Tuesday, November 17, 2015

Digital Aversions


Most people dream about the place. It is clean, well-appointed, airy, and razor sharp on the cutting edge of style. The Apple Store in the tony La Encantada Shopping Mall is a magnet for the hippest of hipsters. They wear their tight, straight-legged jeans, trim their beards just right, have whitened teeth, and look like they walked out of a Calvin Klein ad in the New Yorker.

The place makes me cringe.

The technology is the newest, fastest, highest resolution, statement-makin' technology out there. This is the stuff that users customize to express their personalities,their visions of life and liberty, their uniqueness, individuality. They get special colored cases, attach expressive stickers, make them as personal as a broken-in pair of boots or frayed cowboy shirt.

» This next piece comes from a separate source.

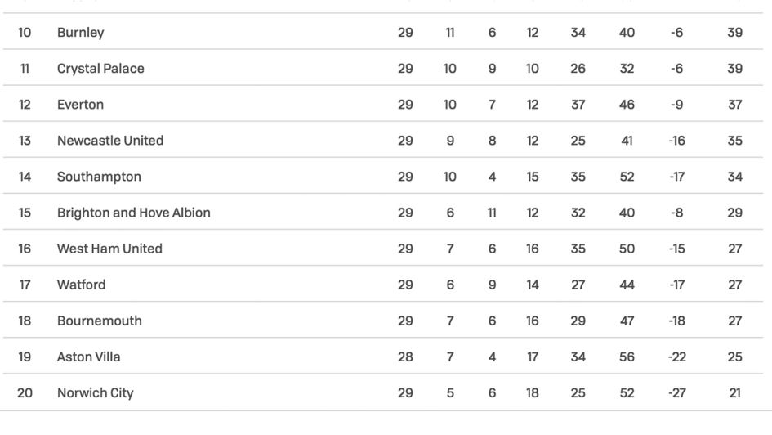Click Newcastle United's 35 points value
The image size is (772, 435).
click(735, 141)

I walked into the Apple Store, the swankiest of swank at the most elite mall in Tucson, wearing my sweat-stained, sun-rotted, grime-encrusted, foam contaminated Cabela's cap. That, I infer, was a bit too much expression, a kind of garment over-share that was not received all that well. The salespeople scattered with looks of "I'm not dealing with that guy. You take him."

Very well.

I took it upon myself to approach the hippest of them to inquire about replacing my dying MacBook Pro. He gave in, reluctantly, with a sigh, that said, "O Kaaaay..."

He pointed to the MacBook display table with a sigh as he saw a trim female hipster sashay in with messenger bag, I-Pod, I-Pad, and I-Phone. She was stunning in her cobalt blue, mirrored aviators. His look said "Why not me?"

He didn't roll his eyes when he turned back to me, but had to fight the impulse. He glanced down at my frayed Carhartt shorts. I hope he didn't notice the hole in the seat that likely revealed more of my briefs than was tolerable.

"Which one is the cheapest?" I asked. Might as well put my cards on the table, as if they weren't there already.

Again, the sigh.

"The base model is only $999," he said, looking past me, nodding to someone in the back.

He went on to identify the speed of the processors, the memory of the hard drive, the resolution of the screen, and other details.

"It's pretty basic," he said. "If you want to do video editing or digital mesmerizing of multi-modal docu-synthesis (or something like that), it might be slow."

He might as well have been speaking Russian. He didn't know he was speaking to an uninitiated, ingenue primitive straight from hinterlands of face-to-face networking. I was the hick in from the farm looking in awe at the bright lights of Broadway. 

I was also having trouble breathing. I felt like the world had taken off without me and that I was stranded on some desert island with stone tools and no way to make a fire. I wanted to grunt.

"Most people don't use laptops anymore," he said. "You could do just about everything with an I-phone."

Yes, cyber life on a phone, I thought. No need for a camera, computer, day-planner, or separate device to make phone calls. Just get up to speed, I thought. Ugh.

"Do you guys ever have sales?" I asked.

That did it. I could see him push the button under the table to signal the muscle. Get this guy out here. The bum's rush is too good for him. He's a throw-back, an neanderthal, a relic, an obsolete piece of rusted junk.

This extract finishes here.